È una «magia» che prende vita da un foglio bianco. E che non può avvenire in altro modo.
La vita in Disney
Ma quanto è stato tortuoso il percorso per arrivare a creare personaggi ormai celebri nell’immaginario di chiunque?
«Per me lavorare in Disney è un sogno diventato realtà. – ci dice Hyun-min Lee – Sono cresciuta con i film e con questi personaggi e ora faccio parte di questa eredità, anche se sono una piccola parte di un grande ingranaggio. Quando vado in giro, vedo le persone innamorate dei personaggi che creiamo. Per me è un onore. Ed è incredibile che sia anche il mio lavoro».

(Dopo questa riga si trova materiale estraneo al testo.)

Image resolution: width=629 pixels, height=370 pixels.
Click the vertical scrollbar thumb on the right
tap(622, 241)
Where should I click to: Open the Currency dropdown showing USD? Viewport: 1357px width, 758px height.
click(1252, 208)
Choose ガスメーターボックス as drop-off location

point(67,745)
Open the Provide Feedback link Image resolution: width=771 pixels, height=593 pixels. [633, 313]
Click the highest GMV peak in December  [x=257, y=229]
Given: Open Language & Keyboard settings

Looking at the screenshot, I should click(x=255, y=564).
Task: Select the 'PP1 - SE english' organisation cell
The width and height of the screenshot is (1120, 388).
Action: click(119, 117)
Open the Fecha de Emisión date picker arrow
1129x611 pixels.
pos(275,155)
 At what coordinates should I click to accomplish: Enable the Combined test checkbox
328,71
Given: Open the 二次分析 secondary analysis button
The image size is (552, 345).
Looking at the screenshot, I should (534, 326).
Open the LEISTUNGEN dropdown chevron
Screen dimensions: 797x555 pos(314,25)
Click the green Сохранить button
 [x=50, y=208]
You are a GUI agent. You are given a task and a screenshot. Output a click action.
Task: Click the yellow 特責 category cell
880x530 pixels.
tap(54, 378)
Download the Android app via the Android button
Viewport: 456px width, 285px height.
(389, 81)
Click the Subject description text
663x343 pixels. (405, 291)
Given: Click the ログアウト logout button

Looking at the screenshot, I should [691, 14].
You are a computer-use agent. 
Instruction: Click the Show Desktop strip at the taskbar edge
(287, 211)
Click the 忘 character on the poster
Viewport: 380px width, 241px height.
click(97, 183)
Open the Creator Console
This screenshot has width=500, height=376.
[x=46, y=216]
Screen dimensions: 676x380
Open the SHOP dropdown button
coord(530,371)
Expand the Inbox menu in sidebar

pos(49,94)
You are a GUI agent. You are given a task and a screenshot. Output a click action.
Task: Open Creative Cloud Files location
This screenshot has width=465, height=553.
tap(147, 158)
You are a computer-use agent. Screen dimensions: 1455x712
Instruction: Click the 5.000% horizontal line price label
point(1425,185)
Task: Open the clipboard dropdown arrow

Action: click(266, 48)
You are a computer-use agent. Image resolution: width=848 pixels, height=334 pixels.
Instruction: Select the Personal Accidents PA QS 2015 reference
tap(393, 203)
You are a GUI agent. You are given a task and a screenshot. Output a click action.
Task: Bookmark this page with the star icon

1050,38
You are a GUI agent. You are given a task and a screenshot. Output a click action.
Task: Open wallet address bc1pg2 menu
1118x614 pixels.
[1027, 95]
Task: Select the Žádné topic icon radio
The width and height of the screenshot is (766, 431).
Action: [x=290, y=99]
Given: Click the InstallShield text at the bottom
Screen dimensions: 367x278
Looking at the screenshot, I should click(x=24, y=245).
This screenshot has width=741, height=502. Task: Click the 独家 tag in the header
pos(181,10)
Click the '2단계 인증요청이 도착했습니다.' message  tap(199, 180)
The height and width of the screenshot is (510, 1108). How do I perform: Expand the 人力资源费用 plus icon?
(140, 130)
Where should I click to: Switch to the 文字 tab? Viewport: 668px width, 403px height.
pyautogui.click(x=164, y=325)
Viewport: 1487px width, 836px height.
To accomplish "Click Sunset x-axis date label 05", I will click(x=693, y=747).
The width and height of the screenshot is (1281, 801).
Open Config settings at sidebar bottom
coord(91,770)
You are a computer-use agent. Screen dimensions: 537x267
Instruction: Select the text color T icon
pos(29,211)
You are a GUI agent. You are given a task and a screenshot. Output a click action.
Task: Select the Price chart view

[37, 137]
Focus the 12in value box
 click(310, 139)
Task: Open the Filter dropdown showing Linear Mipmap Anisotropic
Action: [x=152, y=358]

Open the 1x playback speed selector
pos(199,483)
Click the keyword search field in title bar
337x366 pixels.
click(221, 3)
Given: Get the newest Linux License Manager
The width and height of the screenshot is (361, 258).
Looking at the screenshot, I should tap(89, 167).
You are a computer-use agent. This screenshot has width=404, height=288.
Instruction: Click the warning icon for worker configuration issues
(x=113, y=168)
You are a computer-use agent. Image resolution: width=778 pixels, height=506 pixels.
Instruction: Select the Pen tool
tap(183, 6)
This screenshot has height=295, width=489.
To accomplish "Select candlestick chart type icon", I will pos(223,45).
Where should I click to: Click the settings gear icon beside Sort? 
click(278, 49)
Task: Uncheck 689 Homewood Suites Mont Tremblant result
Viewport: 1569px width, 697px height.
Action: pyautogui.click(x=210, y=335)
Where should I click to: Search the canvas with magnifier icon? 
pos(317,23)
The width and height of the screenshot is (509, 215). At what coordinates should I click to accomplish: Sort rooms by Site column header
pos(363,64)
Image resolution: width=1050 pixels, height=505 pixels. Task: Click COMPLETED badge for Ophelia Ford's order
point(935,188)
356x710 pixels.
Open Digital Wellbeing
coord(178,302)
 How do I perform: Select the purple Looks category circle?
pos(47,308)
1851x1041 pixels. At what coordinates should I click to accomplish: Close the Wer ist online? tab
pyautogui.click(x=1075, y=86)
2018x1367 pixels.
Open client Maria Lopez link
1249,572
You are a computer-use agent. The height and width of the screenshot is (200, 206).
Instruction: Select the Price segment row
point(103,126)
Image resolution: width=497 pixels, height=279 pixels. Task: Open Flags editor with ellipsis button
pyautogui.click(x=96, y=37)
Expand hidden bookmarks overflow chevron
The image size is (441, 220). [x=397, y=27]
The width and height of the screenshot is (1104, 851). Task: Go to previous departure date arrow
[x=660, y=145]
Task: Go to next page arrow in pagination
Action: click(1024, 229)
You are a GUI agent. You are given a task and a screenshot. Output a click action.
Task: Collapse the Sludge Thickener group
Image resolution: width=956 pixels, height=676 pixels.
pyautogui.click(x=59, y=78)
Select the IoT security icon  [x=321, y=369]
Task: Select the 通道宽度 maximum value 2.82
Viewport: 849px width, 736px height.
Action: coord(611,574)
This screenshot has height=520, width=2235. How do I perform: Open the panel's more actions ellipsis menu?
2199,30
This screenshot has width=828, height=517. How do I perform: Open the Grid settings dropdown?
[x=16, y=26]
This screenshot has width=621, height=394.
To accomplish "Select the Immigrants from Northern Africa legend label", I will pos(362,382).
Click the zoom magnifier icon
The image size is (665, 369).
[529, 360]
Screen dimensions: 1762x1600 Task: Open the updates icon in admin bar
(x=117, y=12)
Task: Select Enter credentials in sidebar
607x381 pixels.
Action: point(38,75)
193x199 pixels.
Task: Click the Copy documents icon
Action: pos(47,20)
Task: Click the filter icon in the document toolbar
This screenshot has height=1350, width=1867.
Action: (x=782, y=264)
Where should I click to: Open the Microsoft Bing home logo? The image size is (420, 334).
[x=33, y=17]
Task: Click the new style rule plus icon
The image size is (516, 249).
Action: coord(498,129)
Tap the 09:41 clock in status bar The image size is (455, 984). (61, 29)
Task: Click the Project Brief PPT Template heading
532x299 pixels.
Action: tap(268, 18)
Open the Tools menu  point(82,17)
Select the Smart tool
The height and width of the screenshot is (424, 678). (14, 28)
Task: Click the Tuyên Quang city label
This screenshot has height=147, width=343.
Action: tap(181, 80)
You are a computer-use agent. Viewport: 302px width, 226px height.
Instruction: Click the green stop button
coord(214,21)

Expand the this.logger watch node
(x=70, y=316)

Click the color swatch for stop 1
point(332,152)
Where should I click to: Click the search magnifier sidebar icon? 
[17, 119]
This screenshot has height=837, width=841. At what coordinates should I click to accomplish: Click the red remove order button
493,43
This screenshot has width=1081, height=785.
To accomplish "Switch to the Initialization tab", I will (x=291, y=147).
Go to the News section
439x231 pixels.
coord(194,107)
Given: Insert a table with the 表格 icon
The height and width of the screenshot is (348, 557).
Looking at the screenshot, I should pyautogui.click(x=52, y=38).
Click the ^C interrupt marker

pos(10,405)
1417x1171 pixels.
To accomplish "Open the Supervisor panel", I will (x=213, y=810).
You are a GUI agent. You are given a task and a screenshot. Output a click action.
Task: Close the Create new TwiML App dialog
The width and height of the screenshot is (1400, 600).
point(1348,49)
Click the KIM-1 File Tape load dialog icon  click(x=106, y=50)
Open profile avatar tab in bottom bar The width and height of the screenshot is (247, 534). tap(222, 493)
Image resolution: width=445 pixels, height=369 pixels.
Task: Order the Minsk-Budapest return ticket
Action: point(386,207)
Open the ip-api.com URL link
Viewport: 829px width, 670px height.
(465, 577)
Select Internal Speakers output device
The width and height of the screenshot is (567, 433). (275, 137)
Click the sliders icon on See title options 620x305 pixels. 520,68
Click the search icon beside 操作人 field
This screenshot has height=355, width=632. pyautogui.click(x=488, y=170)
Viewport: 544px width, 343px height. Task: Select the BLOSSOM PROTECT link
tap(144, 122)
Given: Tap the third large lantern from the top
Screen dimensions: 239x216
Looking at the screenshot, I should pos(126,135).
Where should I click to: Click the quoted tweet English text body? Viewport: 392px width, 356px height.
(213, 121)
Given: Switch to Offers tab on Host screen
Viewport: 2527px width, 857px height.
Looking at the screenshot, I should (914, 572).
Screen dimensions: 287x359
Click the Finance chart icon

«Faccio questo lavoro da 25 anni e sicuramente è stata un’avventura. – commenta invece Jin Kim – Disney è la storia dell’animazione. Sono qui per passare le mie competenze alla prossima generazione, come quella precedente ha fatto con me. Per tramandare la cultura disneyana, potremmo dire. Non credo che esista uno studio con una storia simile. A maggior ragione se pensi che io vengo da un paese lontano. All’inizio non riuscivo a comunicare bene perché l’inglese non è la mia lingua. Ancora faccio fatica. Ma il mio mezzo di comunicazione è il disegno e credo che sia così per tanti altri artisti».
Le sfide
Non tutto è rose e fiori, ovviamente. Hyun-min Lee parla ad esempio della «pressione di far parte di questa eredità». «Voglio fare un buon lavoro, migliorare sempre. – ci dice – Siamo tutti molto duri e critici con noi stessi, ma solo perché amiamo l’arte e la Disney. Quando le cose diventano difficili, vado al parco o al cinema per ricordarmi ciò che amo di questo lavoro».
Jin Kim ironizza invece sul soprannome assegnatogli in Corea del Sud.
«Sì, mi chiamano il papà di Elsa. – ride – Ma credo mi prendano in giro. Ci sono tantissime persone coinvolte nel processo e io sono solo uno di loro. La stampa in Corea mi ha presentato così e io rispondo sempre che Elsa ha almeno altri cinque genitori».